### What you have to do
Copy out each line featuring the string "Initiative" from the entries beneath.

(Data entries)
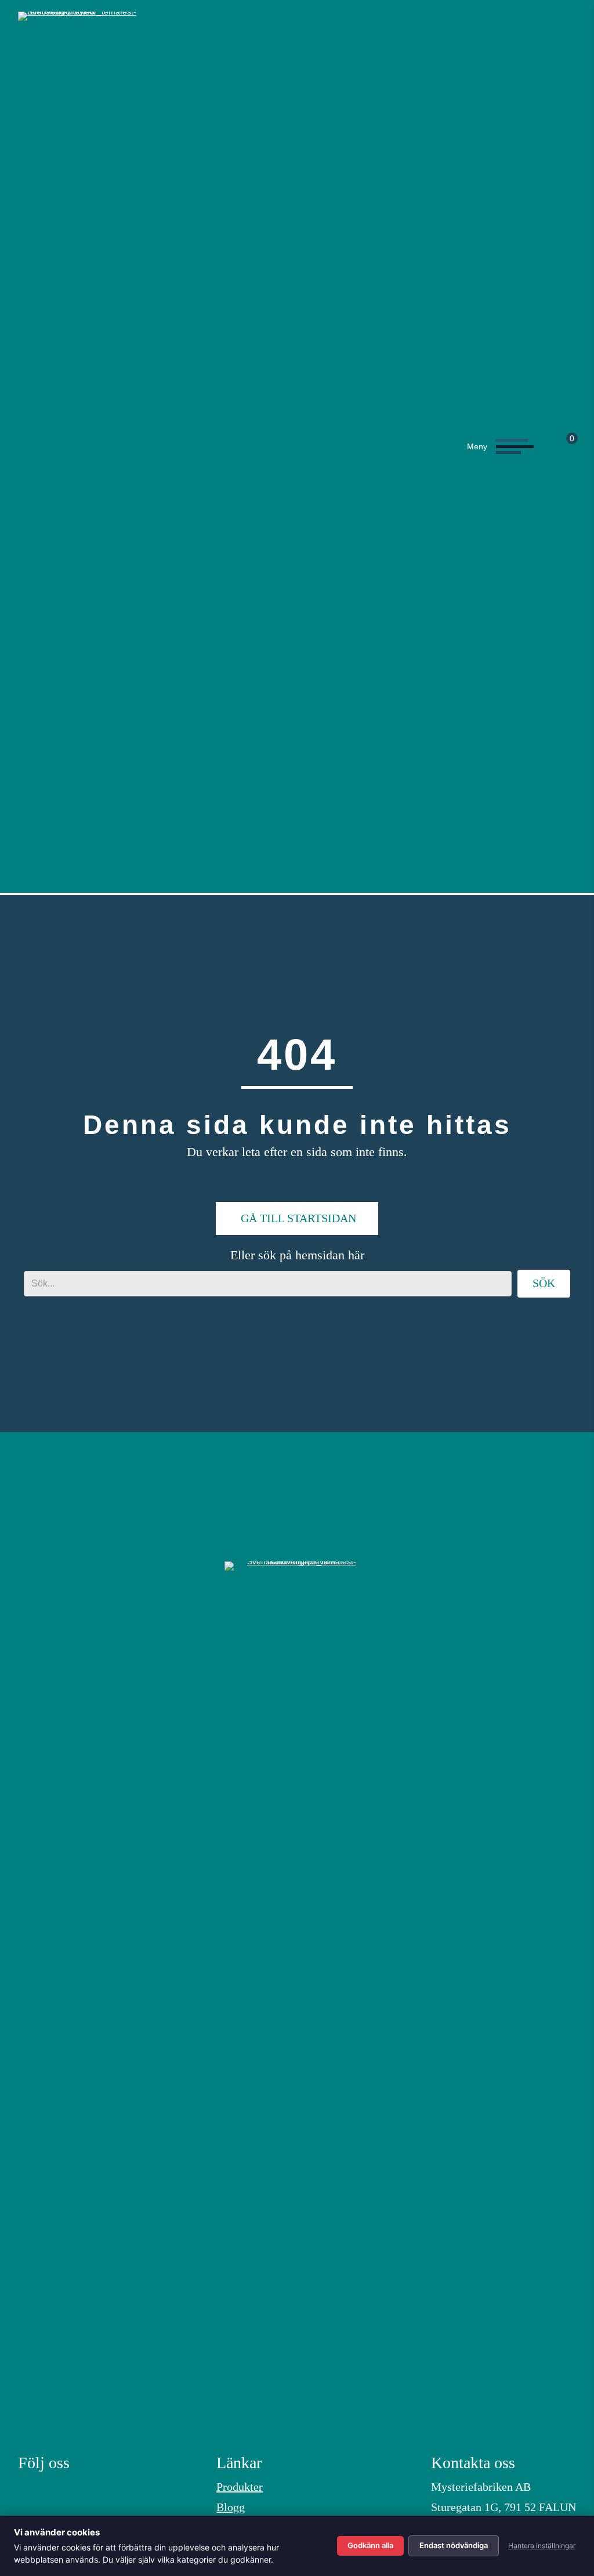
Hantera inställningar (541, 2545)
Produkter (239, 2486)
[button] (497, 446)
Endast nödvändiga (453, 2545)
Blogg (230, 2507)
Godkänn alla (370, 2545)
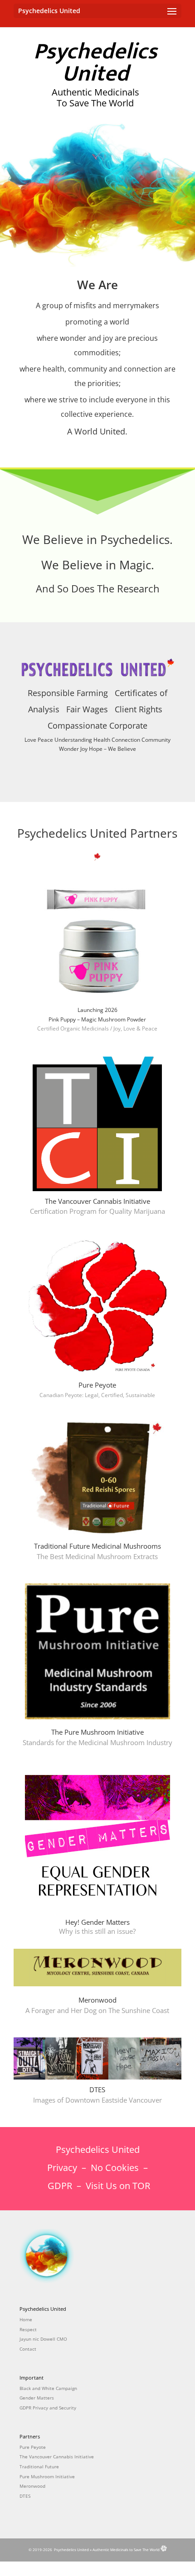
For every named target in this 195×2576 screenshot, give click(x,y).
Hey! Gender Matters (97, 1927)
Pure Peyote (97, 1384)
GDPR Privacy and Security (48, 2407)
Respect (28, 2329)
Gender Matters (37, 2398)
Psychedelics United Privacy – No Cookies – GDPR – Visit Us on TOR (97, 2167)
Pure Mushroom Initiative (47, 2476)
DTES (25, 2496)
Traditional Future (39, 2466)
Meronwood (32, 2486)
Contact (28, 2349)
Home (26, 2319)
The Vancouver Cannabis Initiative (57, 2456)
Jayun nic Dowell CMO (43, 2339)
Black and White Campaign (48, 2388)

### Completed exercise
Pure Mushroom Initiative (47, 2476)
The Vancouver Cannabis Initiative (57, 2456)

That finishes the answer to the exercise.